The good news is that computers seem to be fast enough to allow game developers to work in less than speed-optimal languages, so long as they are willing to accept some stylization. Consider Minecraft, easily the hottest indie title in years, and it's written in straight-up Java. (As far as pure numerical computation is concerned, Java is actually a pretty good match for C++ these days, but 3d graphics remain a fairly serious bottleneck.)
If we're shooting for the stars, though, I'd personally prefer something more ambitious than Go, like GOAL[1].
Game developers don't only use it for speed. Mainly for portability. With c/c++ they can make (portions of their) code run on xbox/ps3/nintendo wii/ds/iphone/whatever.
Syntax doesn't really matter in terms of performance - what matters is compiler optimizations. Theoretically someone, if they had a mind, could optimize a Python compiler to run just as fast as C (or at least as fast as a non-statically typed language can run).
With that in mind, perhaps some sort of modification to the JVM (or a competing VM that isn't controlled by Oracle) that provides an aggressively raw metal code would be an ideal future - the advantages of whatever language you want to use + speed and portability would be awesome.
LuaJIT (http://luajit.org/) performs quite well. While I can't say it'd be impossible, optimizing Python similarly would be much harder - Lua's tiny implementation and tendency to do everything in terms of a small and orthogonal group of concepts means it has far less that needs to be optimized. Python is pretty hairy in comparison.
Lua seems to have a similar advantage over Javascript, as well. LuaJIT beats Javascript V8 by a wide margin (http://shootout.alioth.debian.org/u64/benchmark.php?test=all...). It's not like Javascript implementers lack resources, either. LuaJIT is the work of one person.
> Syntax doesn't really matter in terms of performance - what matters is compiler optimizations.
Yes and no. Slight semantic differences can close off optimizations. There was a great discussion on LtU that pulled in a lot of JIT developers. Mike Pall (LuaJIT) tossed out some optimizations the Tracemonkey developers could exploit, but Brendan Eich pointed out that js can't use them:
Huh, cool - I never really looked into what goes into doing compiler optimizations.
What sort of gains would we be looking at with syntactic language differences taken into account?
For instance, suppose I wrote some program in C, compiled, and ran it with the latest GCC/LLVM. If I wrote a program in Python (or Lua) and compiled it down to bare bytecode with a comparably optimized compiler - no interpreter or JIT happenings - would there be a large number of optimizations that just couldn't happen for one language or the other?

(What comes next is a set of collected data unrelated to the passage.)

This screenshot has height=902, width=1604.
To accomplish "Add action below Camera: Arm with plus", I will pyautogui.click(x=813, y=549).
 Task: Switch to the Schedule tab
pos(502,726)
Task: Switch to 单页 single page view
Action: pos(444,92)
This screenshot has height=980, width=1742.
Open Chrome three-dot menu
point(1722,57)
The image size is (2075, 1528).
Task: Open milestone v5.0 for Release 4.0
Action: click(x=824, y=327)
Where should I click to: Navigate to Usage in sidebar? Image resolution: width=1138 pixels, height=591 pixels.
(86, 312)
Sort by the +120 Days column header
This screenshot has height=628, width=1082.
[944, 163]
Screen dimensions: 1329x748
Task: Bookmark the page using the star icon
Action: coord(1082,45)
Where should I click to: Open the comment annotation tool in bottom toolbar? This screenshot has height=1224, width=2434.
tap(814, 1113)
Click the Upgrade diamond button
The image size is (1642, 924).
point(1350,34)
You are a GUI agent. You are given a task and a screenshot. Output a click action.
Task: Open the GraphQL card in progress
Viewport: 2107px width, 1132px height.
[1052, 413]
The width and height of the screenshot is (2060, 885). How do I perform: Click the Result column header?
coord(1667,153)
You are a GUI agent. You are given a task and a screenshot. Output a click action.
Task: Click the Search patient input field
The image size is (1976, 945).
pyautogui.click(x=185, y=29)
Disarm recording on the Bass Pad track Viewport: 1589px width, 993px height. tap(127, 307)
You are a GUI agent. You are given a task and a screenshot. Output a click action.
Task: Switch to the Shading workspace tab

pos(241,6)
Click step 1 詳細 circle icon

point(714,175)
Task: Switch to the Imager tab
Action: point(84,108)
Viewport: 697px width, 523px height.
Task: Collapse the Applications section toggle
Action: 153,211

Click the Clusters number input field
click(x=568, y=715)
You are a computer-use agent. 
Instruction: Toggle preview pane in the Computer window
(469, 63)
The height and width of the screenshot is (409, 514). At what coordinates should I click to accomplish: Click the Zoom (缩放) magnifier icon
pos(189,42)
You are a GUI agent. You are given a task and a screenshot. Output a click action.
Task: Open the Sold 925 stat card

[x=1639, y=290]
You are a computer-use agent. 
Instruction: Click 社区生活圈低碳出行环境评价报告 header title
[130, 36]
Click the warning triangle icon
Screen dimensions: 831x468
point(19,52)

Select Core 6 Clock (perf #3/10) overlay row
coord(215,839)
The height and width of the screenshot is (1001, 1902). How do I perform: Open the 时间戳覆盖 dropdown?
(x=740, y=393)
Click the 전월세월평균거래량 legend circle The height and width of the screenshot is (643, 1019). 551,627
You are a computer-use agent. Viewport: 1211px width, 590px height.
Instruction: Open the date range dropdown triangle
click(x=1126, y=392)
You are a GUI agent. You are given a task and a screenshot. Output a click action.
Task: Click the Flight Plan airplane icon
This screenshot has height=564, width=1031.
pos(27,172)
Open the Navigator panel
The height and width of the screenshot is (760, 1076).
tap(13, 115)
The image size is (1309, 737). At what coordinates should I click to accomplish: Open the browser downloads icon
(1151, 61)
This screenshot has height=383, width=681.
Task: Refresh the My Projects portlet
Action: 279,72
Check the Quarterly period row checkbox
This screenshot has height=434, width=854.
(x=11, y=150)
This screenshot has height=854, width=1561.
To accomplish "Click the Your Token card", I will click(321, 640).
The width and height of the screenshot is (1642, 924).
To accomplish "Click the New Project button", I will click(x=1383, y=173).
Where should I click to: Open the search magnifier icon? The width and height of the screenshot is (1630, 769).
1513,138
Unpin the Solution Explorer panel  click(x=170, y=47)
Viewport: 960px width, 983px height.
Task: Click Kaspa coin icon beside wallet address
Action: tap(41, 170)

You have to think about what invariants the compiler is capable of recognizing in your code, and can prove are valid: "If I guarantee X, it can do optimization Y behind the curtain, but will still run as if things were compiled normally."
For example, if all variables are immutable by default, they can be inlined at point of use, skipping a lookup. Functions whose arguments are all known can potentially be run once at compile time (partial evaluation). Collections can potentially be handled in parallel if each cell's processing is independent. Etc. This sort of thing is why languages with strong invariants (such as Haskell or Erlang) can do really interesting optimizations.
On the other hand, if the language semantics require that everything is polymorphic and has to be looked up at runtime, that adds extra overhead, and it's not always provable what those values will be at compile-time. A JIT-compiler can compile at runtime, when the information is available, but since they're usually not able to pause execution for long, they can't do extensive analysis. JIT compilers can also make optimizations not statically available because they can revert to the non JIT'd code and recompile differently, whereas static compilation is permanent. (Method lookups can also be cached, of course.)
Incidentally, normal Lua (i.e., not LuaJIT)'s compiler doesn't do much analysis - it's tuned for vacuuming up huge dumps of structured data, rather than trying to generate optimal bytecode. Lua usually still runs significantly faster than Python or Javascript, but that has more to do with the the clean language semantics and high-quality implementation.
Well, for one thing, Python guarantees that objects can be dynamically modified (methods can be rebound, new methods can be added, methods can be removed.. same goes for data members. Python can do this because the methods are stored in a dictionary which gets looked up by method name at runtime). This will never be as fast as a static function call in C or even an indirect vtable-based call (indirect pointer access vs hash table lookup).
That is a single reason why Python can never be compiled to run as fast as C. I'm sure there are plenty of other features that help or hinder performance optimisations. Its all about tradeoffs. (Of course, a suficiently advanced language may allow you to choose these tradeoffs at a finer grain than the language level)
Regarding "3d graphics remaining serious bottleneck" :
any serious 3d graphics is done on GPU.
C++ does not have that much advantage over Python or Java, as long as 3d computations are done on GPU
The advantages of modern syntax design coupled with a fast native compiler would be a potent and exciting mix.